* **YOUR OBJECTIVE**: Can you reproduce the article on Israel, Ukraine and Western moralisers word for word, from its headline to its last line?

Israel and Ukraine are defending us too: why don’t Western moralisers recognise this?

Hezbollah members carry the coffins of two of their comrades who were killed on Wednesday when a handheld device exploded
Hezbollah members carry the coffins of two of their comrades who were killed on Wednesday when a handheld device exploded

How did you feel when you heard earlier this week that Israel had blown up thousands of pagers supplied to Hezbollah terrorists? I must say I felt good. And how did you feel the next day, when you heard that Israel had blown up the same organisation’s walkie-talkies? I felt even better.

Of course, most acts of war cause pain and suffering, and pain and suffering caused both to participants and civilians – and even to one’s enemies – are horrible things. That is a central reason why decent people prefer peace to war.

It also true that daring, unorthodox, successful attacks do not automatically achieve justice, peace or even lasting military advantage.

Nevertheless, war is in part a contest of skill and of morale, the two being strongly related. I am just old enough to remember the Six-Day War in 1967, when several Arab powers invaded Israel unprovoked and were completely routed. This was a magnificent tale of David and Goliath, of superior military skill vanquishing a bully.

Any decent person felt the same in February/March 2022, when Vladimir Putin, the haughtiest of bullies, launched his “special military operation” against Kyiv and was repulsed by the disciplined courage of the vastly outnumbered Ukrainians.

* **Entries from a dataset**:
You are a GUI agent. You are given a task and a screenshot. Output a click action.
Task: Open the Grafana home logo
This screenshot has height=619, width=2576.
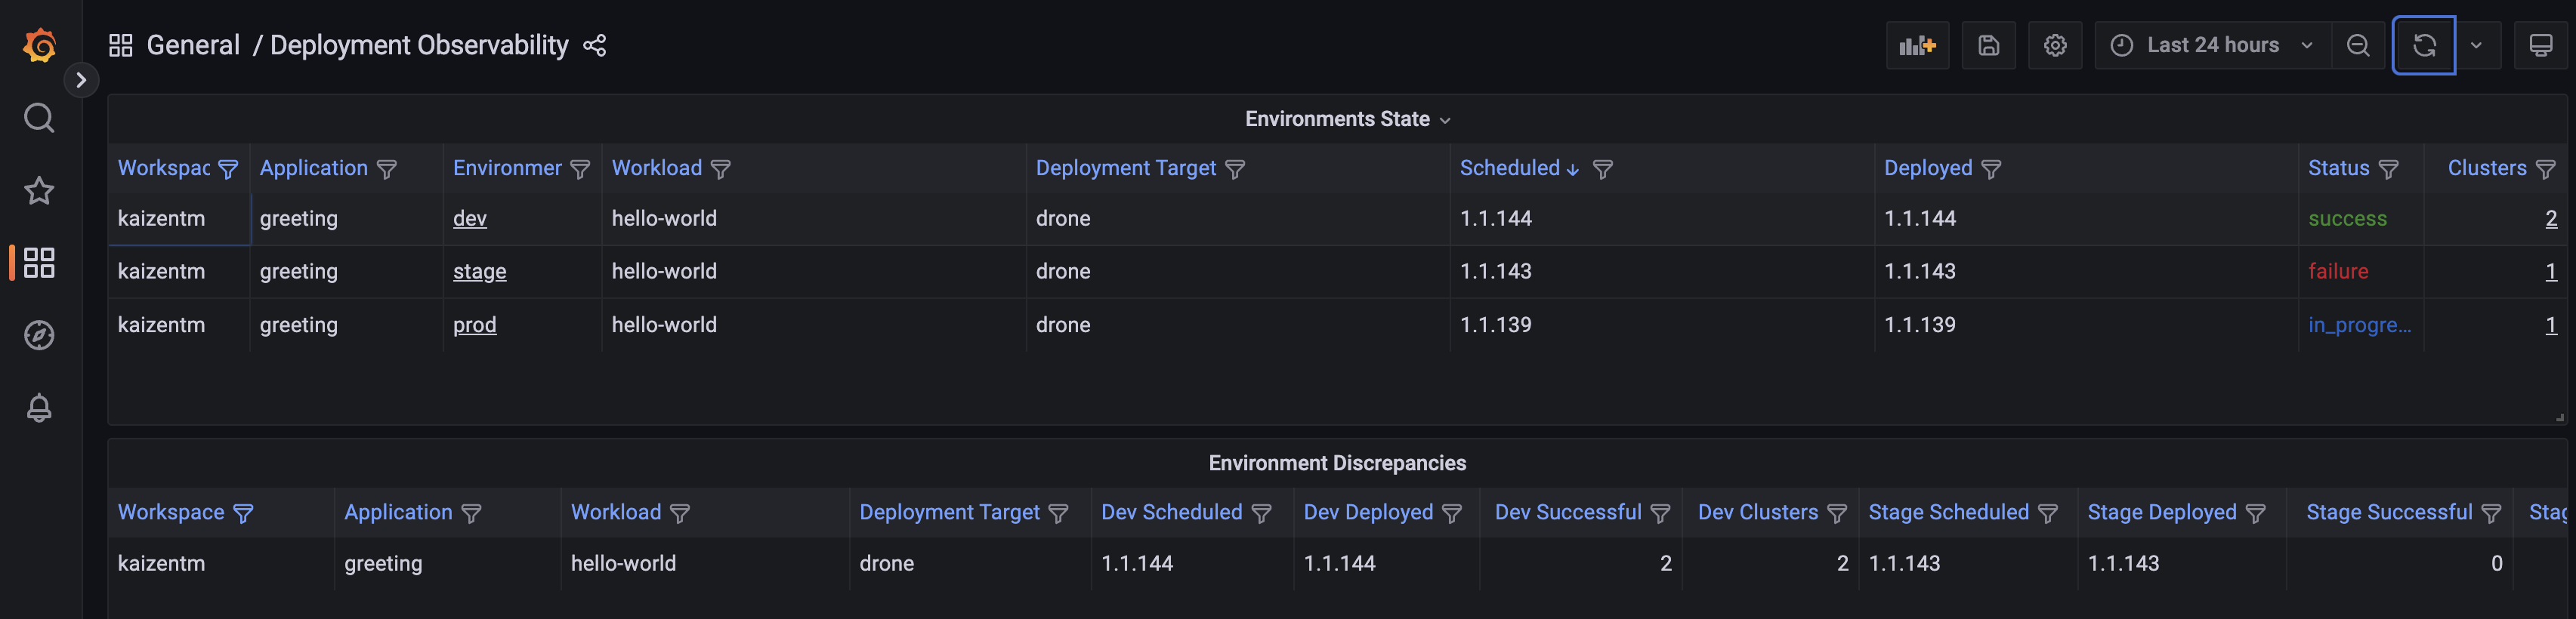[39, 45]
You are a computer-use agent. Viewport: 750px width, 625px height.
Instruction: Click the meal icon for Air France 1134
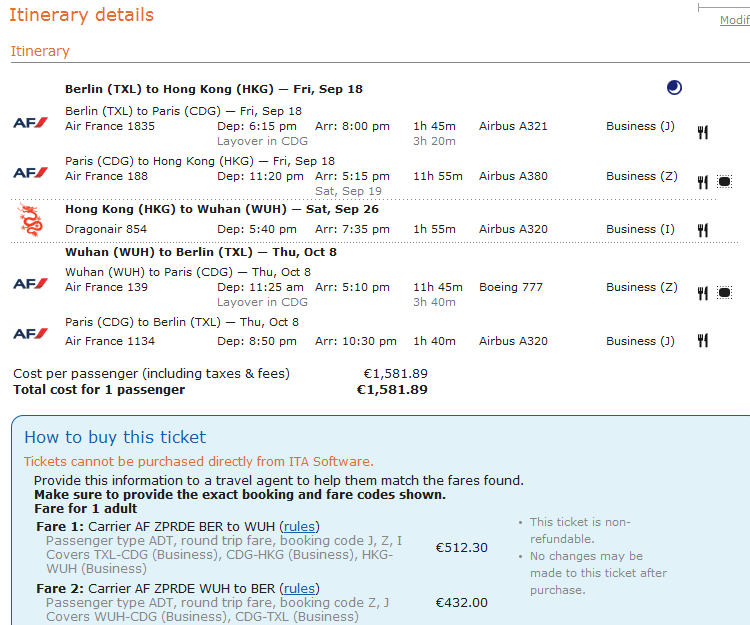[x=703, y=341]
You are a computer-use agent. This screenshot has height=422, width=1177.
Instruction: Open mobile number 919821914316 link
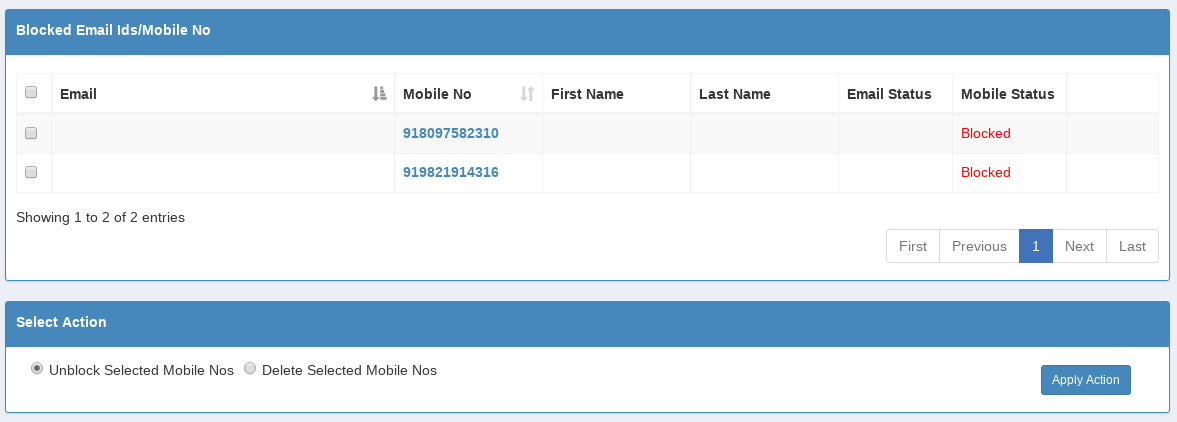pyautogui.click(x=450, y=172)
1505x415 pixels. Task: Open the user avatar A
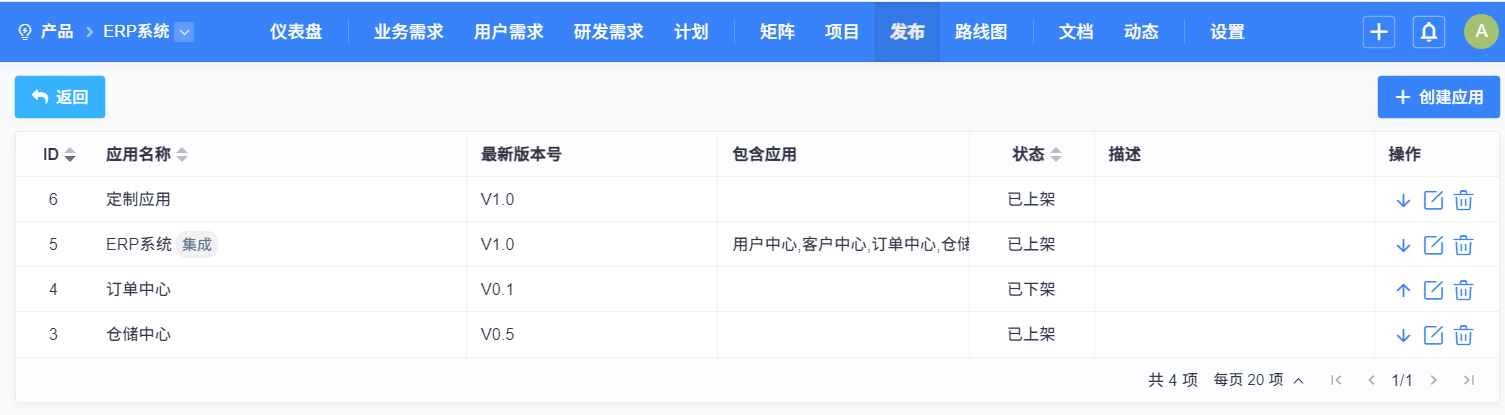click(x=1481, y=32)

* **RESULT FOR THIS TASK**:
Israel and Ukraine are defending us too: why don’t Western moralisers recognise this?

Hezbollah members carry the coffins of two of their comrades who were killed on Wednesday when a handheld device exploded
Hezbollah members carry the coffins of two of their comrades who were killed on Wednesday when a handheld device exploded

How did you feel when you heard earlier this week that Israel had blown up thousands of pagers supplied to Hezbollah terrorists? I must say I felt good. And how did you feel the next day, when you heard that Israel had blown up the same organisation’s walkie-talkies? I felt even better.

Of course, most acts of war cause pain and suffering, and pain and suffering caused both to participants and civilians – and even to one’s enemies – are horrible things. That is a central reason why decent people prefer peace to war.

It also true that daring, unorthodox, successful attacks do not automatically achieve justice, peace or even lasting military advantage.

Nevertheless, war is in part a contest of skill and of morale, the two being strongly related. I am just old enough to remember the Six-Day War in 1967, when several Arab powers invaded Israel unprovoked and were completely routed. This was a magnificent tale of David and Goliath, of superior military skill vanquishing a bully.

Any decent person felt the same in February/March 2022, when Vladimir Putin, the haughtiest of bullies, launched his “special military operation” against Kyiv and was repulsed by the disciplined courage of the vastly outnumbered Ukrainians.